The slight 6’3” guard from Gary, Indiana, cooly rocks his initial defender to sleep with an in-rhythm between the legs dribble, before deciding it’s time to make his move. Rejecting his teammate’s high ball screen with an airtight crossover, Garland sweeps by his first obstacle before being met by his next in the form of the Trojans’ 6’11” center, Nick Rakocevic.

Instead of pulling up for a jumper (which he aptly is able to when needed) after creating space, the 19-year-old wisely uses his innate craft and handle to chop the lumbering big down to size. With a staggering hesitation move, the Trojan’s knees buckle as the Vanderbilt guard swiftly blows by him — and his last ditched effort of a contest — to ice the game.

This was November of last year. Just ten minutes (depending on Los Angeles traffic) away from Staples Center, where multiple media outlets’ mock drafts have begun slotting his new home to be once he lands in the NBA this upcoming season.

Dazzling in-game instances like this one against USC have helped Garland maintain his lottery status despite a minuscule collegiate sample (after playing in only five games, Garland would miss the rest of his freshman season due to a torn meniscus) and several question marks regarding his viability at the professional level.

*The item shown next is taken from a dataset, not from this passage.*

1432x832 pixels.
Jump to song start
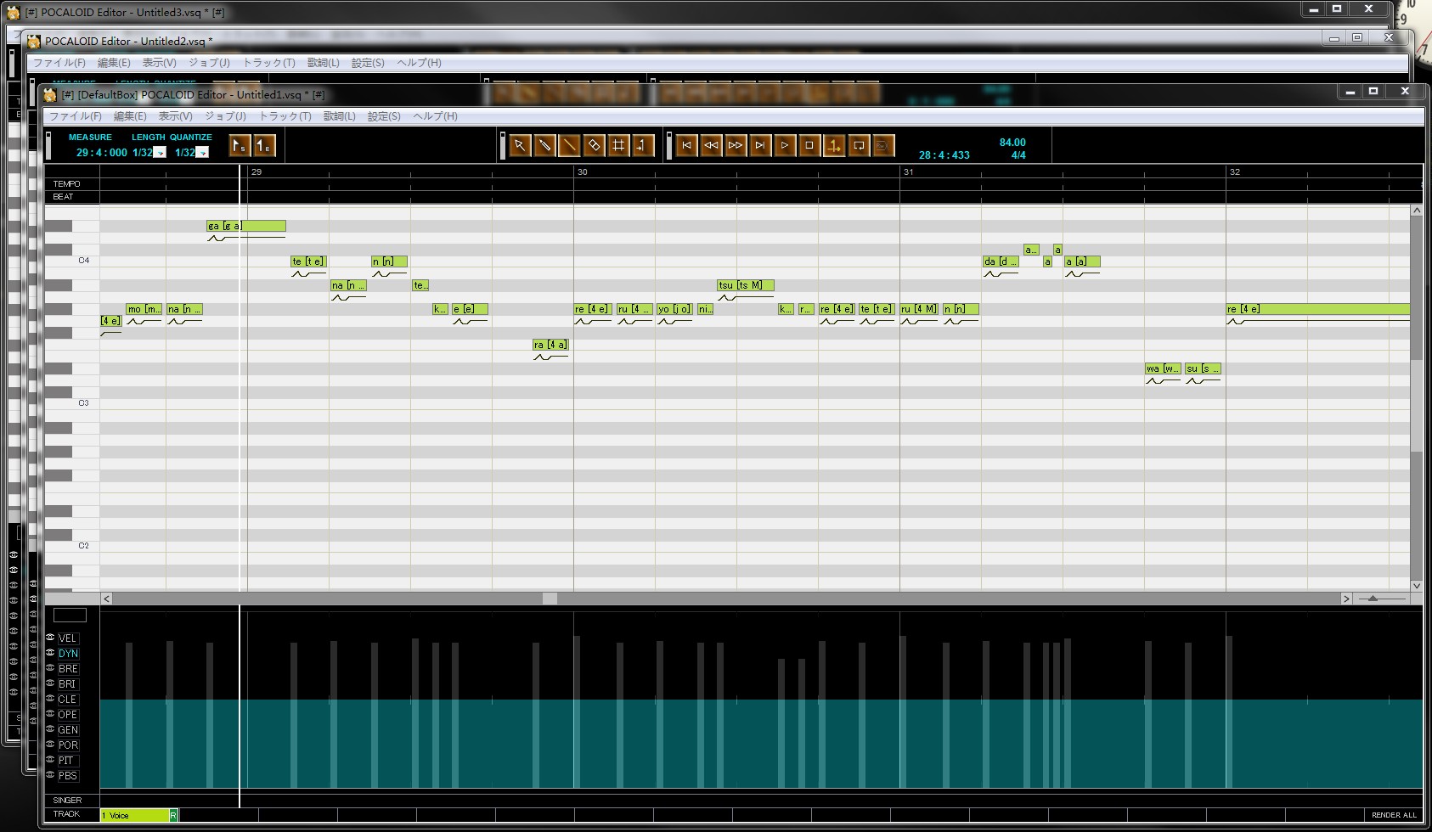[686, 146]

But, within his inability to provide a year’s worth of film and data, Garland’s draft stock has not been hampered as there now lies a significant level of mystique created through the potential he flashed in those few games and in the weighted scouting reports that labeled him as a five-star-recruit and the best point guard in the nation coming out of high school.

One does not have to look too far to see why the Lakers would have interest in the dynamic scorer if they decide to keep the No. 4 pick in the 2019 NBA Draft. Beside the rumored promise given by the team, his Klutch Sports ties and recently working out with LeBron James, Garland also represents a severely lacking ingredient the Lakers have been devoid of in recent memory, and has an essential skillset that many teams around the league covet.

With a tremendous ability to shoot absolutely anywhere on the floor, and in a variety of ways — both off-the-catch and with his prodigious self-creation skills. Couple those talents with a slick handle and a deceptive live dribble, and it’s easy to see why Garland conjures up salivating visions of the league’s upper echelon guards at times.

Garland’s superb shooting, which is likely the crown jewel of his game, is also the easiest aspect of his skillset to envision him contributing right off the bat with for the Lakers, as they are coming fresh off what was a woeful season from behind the arc (the team ranked 18th in 3-point frequency, and had the second-worst efficiency from deep according to Cleaning the Glass).

There is a unique level of dynamism in Garland’s shooting ability that not only is seen in his efficiency (small sample, but he scored a ridiculous 1.44 points per jump shot in the half-court according to Synergy, which was in the 99th percentile in college basketball) but arguably more enticing is the level of diversity in his scoring skills.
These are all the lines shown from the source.